Advanced guide

Streaming compression strategies

Most compression happens synchronously before the LLM call. Streaming compression overlaps compression with LLM streaming to hide latency entirely.

By Arjun Shah - Creator of SuperCompress - Updated 2026-07-03

The overlap technique

While the LLM streams its response to the current query, compress the conversation history for the next turn in parallel.
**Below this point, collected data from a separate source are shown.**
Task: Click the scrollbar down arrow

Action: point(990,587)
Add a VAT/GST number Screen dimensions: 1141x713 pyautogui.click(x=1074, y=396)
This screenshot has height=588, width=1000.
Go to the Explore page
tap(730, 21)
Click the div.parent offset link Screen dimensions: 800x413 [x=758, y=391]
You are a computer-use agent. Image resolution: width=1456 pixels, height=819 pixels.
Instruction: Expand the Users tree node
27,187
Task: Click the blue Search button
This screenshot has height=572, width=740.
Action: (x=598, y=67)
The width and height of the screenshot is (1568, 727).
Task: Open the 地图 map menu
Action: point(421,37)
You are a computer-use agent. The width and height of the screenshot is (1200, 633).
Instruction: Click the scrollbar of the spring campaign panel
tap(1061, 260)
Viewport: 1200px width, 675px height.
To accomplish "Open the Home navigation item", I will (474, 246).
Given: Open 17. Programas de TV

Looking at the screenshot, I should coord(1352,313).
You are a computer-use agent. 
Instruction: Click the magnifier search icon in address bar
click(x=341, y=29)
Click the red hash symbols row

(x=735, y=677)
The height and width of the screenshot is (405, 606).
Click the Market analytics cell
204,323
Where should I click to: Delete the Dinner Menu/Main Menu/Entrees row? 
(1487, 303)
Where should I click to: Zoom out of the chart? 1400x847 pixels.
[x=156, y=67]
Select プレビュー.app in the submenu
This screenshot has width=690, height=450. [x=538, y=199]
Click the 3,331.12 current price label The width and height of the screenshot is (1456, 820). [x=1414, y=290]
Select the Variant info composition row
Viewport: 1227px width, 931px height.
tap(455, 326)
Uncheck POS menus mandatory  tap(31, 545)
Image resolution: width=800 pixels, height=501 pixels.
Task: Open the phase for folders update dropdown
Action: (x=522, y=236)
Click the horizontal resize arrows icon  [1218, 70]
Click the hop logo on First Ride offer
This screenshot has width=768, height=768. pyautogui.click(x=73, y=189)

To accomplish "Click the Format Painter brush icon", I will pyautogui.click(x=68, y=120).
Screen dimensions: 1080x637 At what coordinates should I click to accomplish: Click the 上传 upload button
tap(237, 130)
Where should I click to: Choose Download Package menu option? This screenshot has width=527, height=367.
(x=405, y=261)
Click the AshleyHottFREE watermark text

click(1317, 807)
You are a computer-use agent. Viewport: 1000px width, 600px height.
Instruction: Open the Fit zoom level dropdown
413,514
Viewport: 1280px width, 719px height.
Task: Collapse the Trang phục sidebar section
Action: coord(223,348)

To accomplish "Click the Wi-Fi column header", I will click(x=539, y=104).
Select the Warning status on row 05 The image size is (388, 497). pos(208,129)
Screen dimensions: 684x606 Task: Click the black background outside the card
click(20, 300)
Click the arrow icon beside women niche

By the time the user asks their next question, the compressed history is ready — zero additional latency.

Implementation

from supercompress import Compressor
comp = Compressor()
import asyncio

async def chat_with_overlap(messages, user_query):
    # Start compression of current history in background
    history = "\n".join(m["content"] for m in messages[:-1])
    compressed_future = asyncio.create_task(
        asyncio.to_thread(comp.compress, history, user_query)
    )
    # Stream the LLM response
    response = await llm.stream(messages, user_query)
    # Compressed result is ready for next turn
    compressed = await compressed_future
    return response, compressed.compressed_text

Frequently asked questions

Does this add any latency?

No. The compression happens in parallel with the LLM response. Zero additional latency.

What if the user asks multiple questions rapidly?

Compress the accumulated history after the last question. The overlap technique handles rapid-fire questions gracefully.